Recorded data
------------------------------------------------------------------------
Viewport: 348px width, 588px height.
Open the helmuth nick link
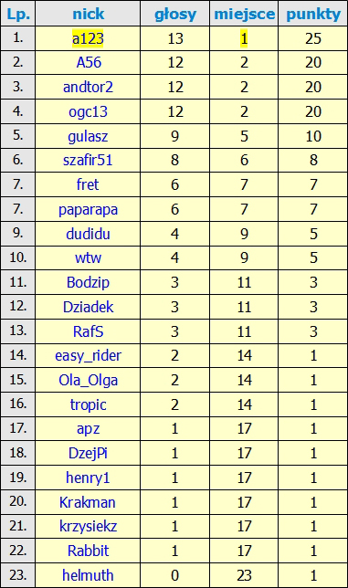click(88, 575)
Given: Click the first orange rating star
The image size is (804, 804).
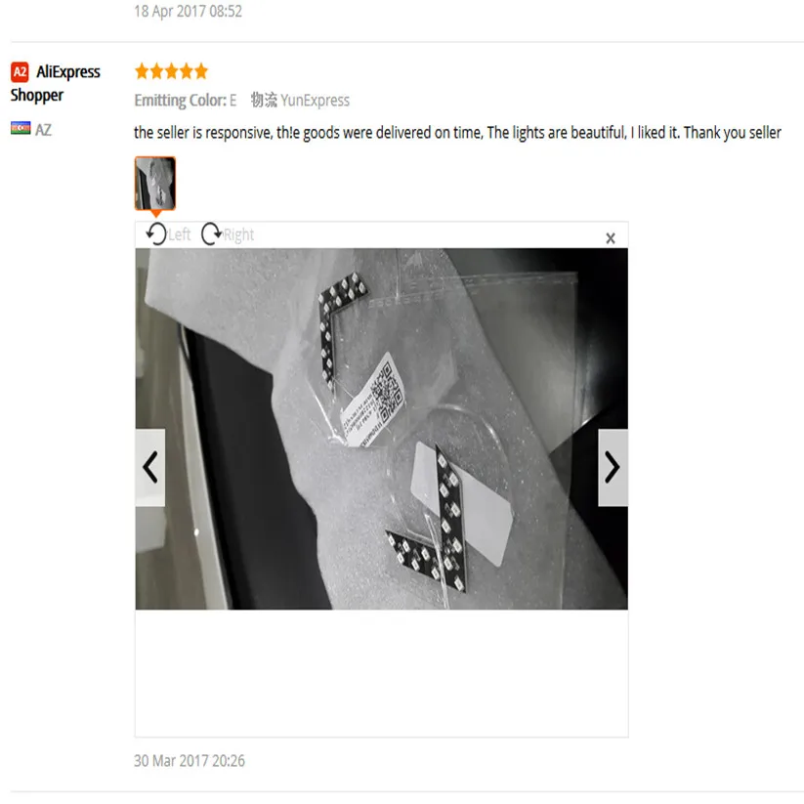Looking at the screenshot, I should (x=142, y=70).
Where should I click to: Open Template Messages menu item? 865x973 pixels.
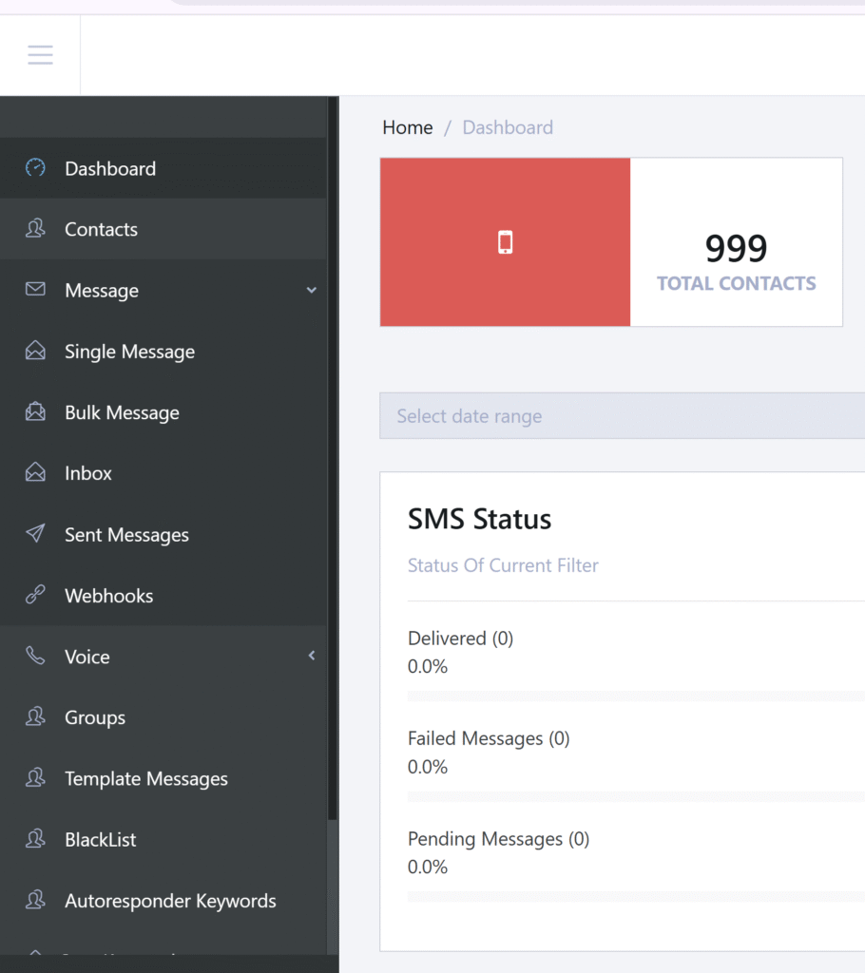[x=146, y=779]
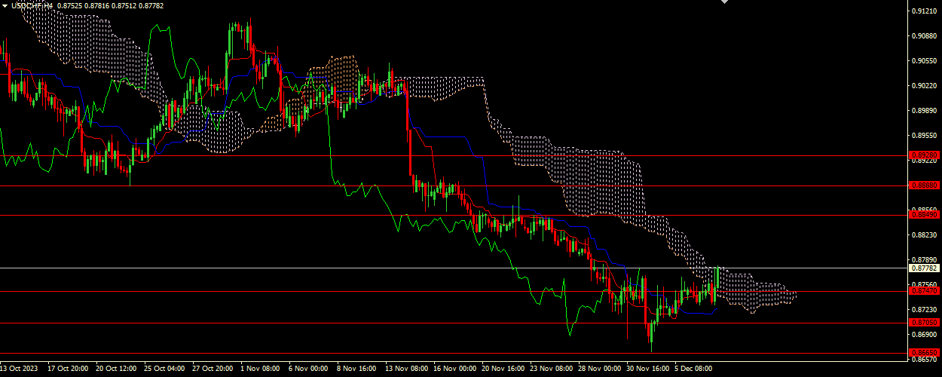Click the 0.89550 value on price scale
The width and height of the screenshot is (942, 377).
[x=924, y=136]
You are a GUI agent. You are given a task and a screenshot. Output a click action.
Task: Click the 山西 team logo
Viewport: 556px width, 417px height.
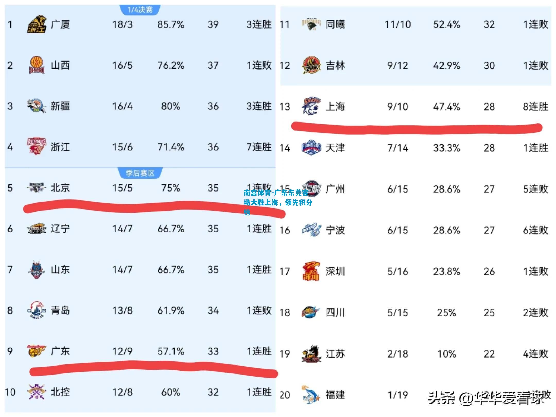coord(36,65)
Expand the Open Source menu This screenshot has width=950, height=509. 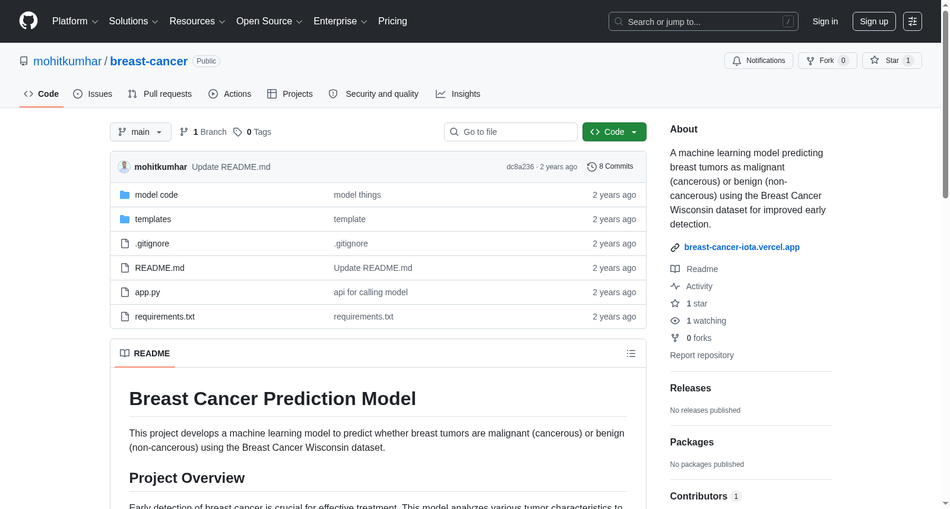click(270, 21)
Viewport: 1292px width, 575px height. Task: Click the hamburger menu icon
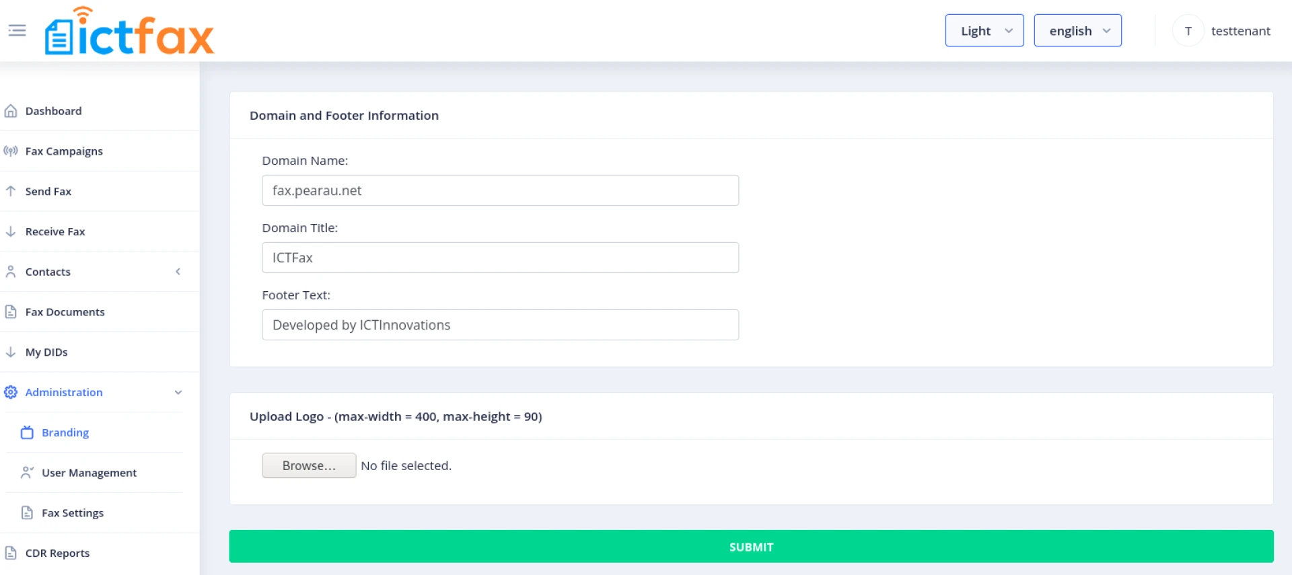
------------------------------------------------------------------------
**TASK DETAILS**. Swap "orange" for "gold" in the lines between the one holding "Given: Click the first orange rating star" and the one holding "[x=924, y=136]", inclusive, and change nothing else. Give back only those lines, without the pictures.

**RESPONSE TO THE EXERCISE**.
Given: Click the first gold rating star
The image size is (804, 804).
Looking at the screenshot, I should (x=142, y=70).
Where should I click to: Open Template Messages menu item? 865x973 pixels.
[x=146, y=779]
Click the 0.89550 value on price scale
The width and height of the screenshot is (942, 377).
[x=924, y=136]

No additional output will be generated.